Number Use in Language:

a Quantitative and Typological Investigation

 

Project funded by the ESRC (R000222419)

directed by Professor G. G. Corbett, University of Surrey

Research Fellow: Dr Andrew Hippisley

 

Dataset deliverable

 

Description document

 

Andrew Hippisley, University of Surrey

 

 

Abstract

 

The researchers Corbett, Hippisley, Brown and Marriott have investigated the relationship between number availability and number use. One of the deliverables promised was a dataset of nouns from the Uppsala corpus encoded for frequency information, case and number features, as well as semantic information, i.e. animacy category. This document contains a description of the dataset column by column, and in some cases a note on methodology. The researchers are grateful for the support of the ESRC (grant no. R00002222419).

 

1. Background

 

An important contribution to linguistic typology was Smith-Stark's hierarchy of number availability, an extended version of which is given in (1). Nouns with number marking (formally distinguishing singular and plural) typically occupy some top portion. Different languages make the 'split' at different points on the hierarchy (e.g. only Speaker, Addressee, and Kin terms may mark number).

 

(1)

The chief aim of the ESRC project was to investigate to what extent Smith-Stark's hierarchy of number availability impacted on the way number was used. The general methodology was to analyse the way in which the nominals of a one million word Russian corpus distributed their singular and plural forms, and compare that with the nominals' position on the Smith-Stark hierarchy. This task was carried out using the concordance and word list tools in the WordSmith concordance package.

 

 

2. The corpus

 

The Uppsala corpus is a set of sub-corpora of various genres, containing in total about 1 million words. It is considered the best Russian corpus available, in terms of scope and design. For information on the Uppsala corpus, see Lönngren (1993) and Maier (1994).

 

3. The dataset

 

The dataset is in the form of a Microsoft Excel document where case, number (singular and plural), and animacy information about the nouns occurring in the Uppsala corpus are given numerical values, corresponding to case features, animacy features, and frequency. The lexemes recorded in the dataset are those represented by a word form occurring more than five times. The dataset contains around 5440 lexemes, accounting for around 243000 word forms from the entire 1million word corpus.

 

In oder to present the data as a Microsoft Excel document (diacritics cannot be used), we adopted the following translitertaion system.
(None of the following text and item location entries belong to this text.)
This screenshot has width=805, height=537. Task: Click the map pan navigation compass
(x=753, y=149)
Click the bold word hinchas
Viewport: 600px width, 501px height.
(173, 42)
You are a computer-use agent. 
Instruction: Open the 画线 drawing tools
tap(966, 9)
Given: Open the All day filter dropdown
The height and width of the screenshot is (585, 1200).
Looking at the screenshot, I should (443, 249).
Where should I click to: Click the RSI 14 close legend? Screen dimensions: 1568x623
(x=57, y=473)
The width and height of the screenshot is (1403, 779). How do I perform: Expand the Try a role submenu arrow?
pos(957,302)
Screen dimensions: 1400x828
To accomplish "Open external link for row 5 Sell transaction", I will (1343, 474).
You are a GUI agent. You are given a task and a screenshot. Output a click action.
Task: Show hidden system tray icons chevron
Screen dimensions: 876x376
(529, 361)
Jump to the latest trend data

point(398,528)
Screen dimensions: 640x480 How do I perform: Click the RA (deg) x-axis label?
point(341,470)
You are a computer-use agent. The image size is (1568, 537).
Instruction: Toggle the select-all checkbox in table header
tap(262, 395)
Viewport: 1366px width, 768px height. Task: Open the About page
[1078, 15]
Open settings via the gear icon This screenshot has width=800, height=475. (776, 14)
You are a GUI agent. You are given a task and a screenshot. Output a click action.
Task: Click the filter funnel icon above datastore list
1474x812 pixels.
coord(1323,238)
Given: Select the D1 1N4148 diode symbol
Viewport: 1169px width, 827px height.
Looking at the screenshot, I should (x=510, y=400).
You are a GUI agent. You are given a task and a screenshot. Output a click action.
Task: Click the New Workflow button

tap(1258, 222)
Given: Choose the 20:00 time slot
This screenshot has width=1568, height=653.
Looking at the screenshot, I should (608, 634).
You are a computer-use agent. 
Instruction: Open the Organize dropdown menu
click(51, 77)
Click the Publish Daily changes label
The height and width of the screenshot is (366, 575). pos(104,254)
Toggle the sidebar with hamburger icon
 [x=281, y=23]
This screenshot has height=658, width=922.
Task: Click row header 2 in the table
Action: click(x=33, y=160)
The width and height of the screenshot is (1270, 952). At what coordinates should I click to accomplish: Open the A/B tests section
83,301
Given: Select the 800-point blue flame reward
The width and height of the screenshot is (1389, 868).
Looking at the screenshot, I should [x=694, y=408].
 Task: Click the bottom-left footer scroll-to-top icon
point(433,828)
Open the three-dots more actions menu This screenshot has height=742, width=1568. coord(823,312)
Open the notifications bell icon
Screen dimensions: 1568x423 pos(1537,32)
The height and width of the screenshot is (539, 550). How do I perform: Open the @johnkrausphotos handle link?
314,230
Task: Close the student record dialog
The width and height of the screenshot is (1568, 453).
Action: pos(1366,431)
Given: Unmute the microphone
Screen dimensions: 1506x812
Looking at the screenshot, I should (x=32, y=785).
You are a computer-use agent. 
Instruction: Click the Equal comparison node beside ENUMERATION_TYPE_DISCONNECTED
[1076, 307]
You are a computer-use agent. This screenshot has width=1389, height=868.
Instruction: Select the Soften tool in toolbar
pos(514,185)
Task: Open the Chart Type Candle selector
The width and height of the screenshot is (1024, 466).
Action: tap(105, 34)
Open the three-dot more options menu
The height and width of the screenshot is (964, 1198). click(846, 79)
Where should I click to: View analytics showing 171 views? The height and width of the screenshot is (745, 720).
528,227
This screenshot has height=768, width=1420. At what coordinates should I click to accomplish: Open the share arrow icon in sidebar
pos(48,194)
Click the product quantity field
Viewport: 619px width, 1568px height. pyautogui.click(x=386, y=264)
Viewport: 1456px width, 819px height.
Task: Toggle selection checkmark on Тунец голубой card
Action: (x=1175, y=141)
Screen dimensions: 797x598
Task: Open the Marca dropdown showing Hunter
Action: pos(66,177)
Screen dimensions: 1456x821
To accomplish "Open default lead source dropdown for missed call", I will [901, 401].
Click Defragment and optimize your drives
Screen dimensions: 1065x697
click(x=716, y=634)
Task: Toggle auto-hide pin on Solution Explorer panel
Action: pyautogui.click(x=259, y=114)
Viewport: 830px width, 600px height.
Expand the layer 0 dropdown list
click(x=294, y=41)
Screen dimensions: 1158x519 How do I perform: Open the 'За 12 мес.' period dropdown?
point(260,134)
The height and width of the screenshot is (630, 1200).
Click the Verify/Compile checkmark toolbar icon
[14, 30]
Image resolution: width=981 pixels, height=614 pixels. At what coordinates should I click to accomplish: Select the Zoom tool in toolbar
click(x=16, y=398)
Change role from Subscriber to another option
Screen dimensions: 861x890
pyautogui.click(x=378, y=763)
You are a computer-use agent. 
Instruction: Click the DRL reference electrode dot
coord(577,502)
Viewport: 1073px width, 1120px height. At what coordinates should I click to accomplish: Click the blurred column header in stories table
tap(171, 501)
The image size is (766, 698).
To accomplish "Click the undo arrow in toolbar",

4. Description of the columns in the dataset

 

We consider each column in the dataset in turn. The information recorded for some columns involved additional analysis of the corpus (for example affixal homonymy) and in these cases we outline the methodology adopted for retrieving the required information.

 

4.1 Columns: Lexeme, Gloss

 

The lexemes, the amalgamation of all word-from of a noun lexeme, are arranged in frequency order. They appear with a gloss.

 

 

 

4.2 Columns: Animacy

 

Each lexeme has been recorded for animacy category, based on our extended version of the Smith-Stark hierarchy as shown in (1) above. Animacy has been recorded numerically, and the correspondence between animacy and numerical index is given in Table 1.

 

Animacy

numeric index

Kin

3

Non-human rational

4

Human rational

5

Human non-rational

6

Animate

7

Concrete inanimate

8

Abstract inanimate

9

 

TABLE 1: Animacy category and its numeric index in the dataset

 

 

4.3 Columns: ‘Frequency’, ‘Sg’, ‘Pl’, ‘Pl/freq’

 

Frequency information for each lexeme is recorded in the last four columns. This information is broken down into overall frequency (‘Frequency’), all singular occurrences (‘Sg’), all plural occurrences (‘Pl’), and the proportion of all the occurrences of the lexeme which are plural (‘Pl/freq’).

 

 

4.4 Columns: ‘NomSg’, ‘GenSg’, ‘DatSg’, ‘InstSg’, ‘LocSg’, ‘NomPl’, ‘GenPl’, ‘DatPl’, ‘InstPl’, ‘LocPl’

 

In Russian there are two number values (singular and plural) and six cases. These are: nominative, accusative, genitive, dative, instrumental, and locative. As a typical member of Indo-European Russian is a fusional type language where a single ending fuses case and number information. The columns above correspond to the case and number combinations.

 

Methodological implication

 

The case/number endings fall into a number of paradigms. The main noun classes in Russian are given in Table 2.

 

 

I

II

III

IV

 

stol ‘table’

karta ‘map’

kost´ ‘bone’

okno ‘window

SG

       

nom

stol

kart-a

kost´

okn-o

acc

stol

kart-u

kost´

okn-o

gen

stol-a

kart-y

kost-i

okn-a

dat

stol-u

kart-e

kost-i

okn-u

inst

stol-om

kart-oj

kost-´ju

okn-om

loc

stol-e

kart-e

kost-i

okn-e

PL

       

nom

stol-y

kart-y

kost-i

okn-a

acc

stol-y

kart-y

kost-i

okn-a

gen

stol-ov

kart

kost-ej

okon

dat

stol-am

kart-am

kost-jam

okn-am

inst

stol-ami

kart-ami

kost-jami

okn-ami

loc

stol-ax

kart-ax

kost-jax

okn-ax

TABLE 2: Russian noun classes

 

From Table 2 we see that there are four main groups, represented here by stol, karta, kost´, and okno. In classes I and IV each case/number combination is marked by a separate form, except for the direct cases. In the other classes their endings tend to merge. For example, in class II the suffix -y marks genitive singular and the direct cases in the plural. In class III the merging of endings is widespread. This makes the analysis of the nouns in the corpus a more complex task. Each word form occurrence which does not mark case and number had to be disambiguated by carefully examining the context in which the word form appears.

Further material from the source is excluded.